The Alliance for Affordable Energy says the new carbon rule is a win-win-win for Louisiana. The Environmental Protection Agency (EPA) has proposed new federal carbon pollution standards for existing power plants that will likely boost Louisiana’s natural gas industry, improve public health, and safeguard our coast.
The new rules are one part of an across-the-board approach EPA is using to reduce climate change pollution and protect public health. EPA’s new carbon rules will only effect existing dirty and old power plants, namely old coal plants. The good news is Louisiana’s economy will likely benefit from these rules. Only 12% of our in-state electricity generation comes from coal; 75% of our generation comes from natural gas. Even if the cost of coal doubled, Louisiana ratepayers will not see much of an increase. In fact, our rates could go down if Regulators take the opportunity to increase energy efficiency investments to comply with the rules. EPA gave the States flexibility to choose the right mix of generation for their unique situation using diverse fuels, energy efficiency and demand-side management to meet the carbon goals and their own needs.

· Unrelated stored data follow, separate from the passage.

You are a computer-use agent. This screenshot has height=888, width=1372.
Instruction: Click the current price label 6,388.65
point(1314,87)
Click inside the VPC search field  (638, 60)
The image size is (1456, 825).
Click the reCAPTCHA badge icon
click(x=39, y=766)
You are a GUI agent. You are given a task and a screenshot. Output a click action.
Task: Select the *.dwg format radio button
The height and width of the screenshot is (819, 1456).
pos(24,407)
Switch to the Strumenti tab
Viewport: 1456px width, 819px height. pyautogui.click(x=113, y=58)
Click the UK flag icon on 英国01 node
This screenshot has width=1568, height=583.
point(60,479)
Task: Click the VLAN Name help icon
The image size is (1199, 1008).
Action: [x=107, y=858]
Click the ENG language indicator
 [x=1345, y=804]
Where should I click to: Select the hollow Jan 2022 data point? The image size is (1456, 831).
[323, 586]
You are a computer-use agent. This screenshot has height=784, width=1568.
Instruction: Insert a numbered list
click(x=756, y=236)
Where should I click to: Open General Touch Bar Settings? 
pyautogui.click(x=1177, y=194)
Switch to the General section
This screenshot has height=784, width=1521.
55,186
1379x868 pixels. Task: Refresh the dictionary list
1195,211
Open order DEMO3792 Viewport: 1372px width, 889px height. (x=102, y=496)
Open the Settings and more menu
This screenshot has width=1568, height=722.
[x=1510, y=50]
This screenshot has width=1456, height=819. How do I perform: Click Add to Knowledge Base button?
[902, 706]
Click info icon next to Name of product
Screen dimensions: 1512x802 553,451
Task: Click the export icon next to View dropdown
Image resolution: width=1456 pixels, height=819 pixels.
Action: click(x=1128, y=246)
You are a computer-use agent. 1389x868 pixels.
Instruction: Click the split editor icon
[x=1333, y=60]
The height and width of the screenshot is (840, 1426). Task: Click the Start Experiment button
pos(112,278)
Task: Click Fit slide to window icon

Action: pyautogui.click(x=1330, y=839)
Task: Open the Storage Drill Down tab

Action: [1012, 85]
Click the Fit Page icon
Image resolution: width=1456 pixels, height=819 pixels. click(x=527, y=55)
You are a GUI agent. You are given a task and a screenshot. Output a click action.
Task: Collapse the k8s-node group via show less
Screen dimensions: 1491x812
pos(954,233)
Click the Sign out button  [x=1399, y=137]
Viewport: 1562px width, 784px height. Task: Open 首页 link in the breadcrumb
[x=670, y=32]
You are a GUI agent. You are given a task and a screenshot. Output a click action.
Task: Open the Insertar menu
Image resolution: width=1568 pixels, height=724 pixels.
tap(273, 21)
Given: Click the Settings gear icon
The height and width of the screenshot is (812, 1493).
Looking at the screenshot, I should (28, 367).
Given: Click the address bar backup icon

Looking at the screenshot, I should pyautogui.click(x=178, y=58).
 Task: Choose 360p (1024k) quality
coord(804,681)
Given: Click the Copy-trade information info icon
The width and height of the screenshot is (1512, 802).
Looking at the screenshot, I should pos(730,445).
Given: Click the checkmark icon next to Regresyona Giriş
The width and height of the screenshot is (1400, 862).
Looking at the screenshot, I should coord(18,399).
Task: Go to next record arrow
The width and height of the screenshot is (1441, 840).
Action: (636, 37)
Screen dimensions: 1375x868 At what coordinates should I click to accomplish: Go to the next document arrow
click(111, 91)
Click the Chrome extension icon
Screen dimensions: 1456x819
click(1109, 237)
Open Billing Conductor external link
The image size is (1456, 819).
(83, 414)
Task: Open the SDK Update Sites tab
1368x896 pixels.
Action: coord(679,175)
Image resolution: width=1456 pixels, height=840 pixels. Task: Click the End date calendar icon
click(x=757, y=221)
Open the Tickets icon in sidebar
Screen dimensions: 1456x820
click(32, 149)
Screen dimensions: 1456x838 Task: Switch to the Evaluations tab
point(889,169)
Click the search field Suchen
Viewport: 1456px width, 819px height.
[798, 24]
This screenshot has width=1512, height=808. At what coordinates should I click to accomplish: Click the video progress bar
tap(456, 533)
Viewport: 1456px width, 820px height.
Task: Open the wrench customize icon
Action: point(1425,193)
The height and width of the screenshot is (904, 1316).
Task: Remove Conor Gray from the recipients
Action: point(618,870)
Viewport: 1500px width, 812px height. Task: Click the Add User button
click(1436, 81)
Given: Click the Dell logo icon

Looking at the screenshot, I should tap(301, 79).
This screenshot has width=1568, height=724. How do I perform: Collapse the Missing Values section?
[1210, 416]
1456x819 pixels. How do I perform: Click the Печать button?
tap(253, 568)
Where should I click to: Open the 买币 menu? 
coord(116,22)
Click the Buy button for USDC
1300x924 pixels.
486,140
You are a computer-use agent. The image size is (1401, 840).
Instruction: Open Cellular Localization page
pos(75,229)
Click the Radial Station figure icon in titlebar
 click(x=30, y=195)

Public health will see an improvement. The carbon emission limits will also limit other forms of pollution that are very harmful, especially to children.
Here is what the rules will do once they are implemented:
*Reduce carbon emission from the power sector 30% below 2005 levels by 2030
*Avoid ~ 6,600 premature deaths
*Prevent 150,000 asthma attacks in children
*Save up to $93 billion in reduced public health and environmental costs
*Shrink electricity bills ~ 8 percent by increasing energy efficiency and reducing demand on the electric grid
Our state scientists and Legislature have already approved adaptation plans with the 2012 State Master Plan. Unfortunately, those plans are already out of date. According to state scientists, the 2012 restoration plans were modeled based on the “Moderate” sea level rise projections. The sea level rise projections will need to be moved closer to the “Less optimistic” level in the 2015 plan. This is not good news. StateHighway 1 is vital to Louisiana and the US economy because it’s the only road linking New Orleans to Port Fourchon, a strategic oil hub. The road is under a double threat of sinking land and rising seas resulting in more frequent and more severe flooding during high tide. The US estimates that a 90-day shut down of Highway 1 would cost the nation about $7.8 billion. The only way to keep sea levels manageable, our coast restore-able, and economy thriving is to limit the pollution causing the seas to rise.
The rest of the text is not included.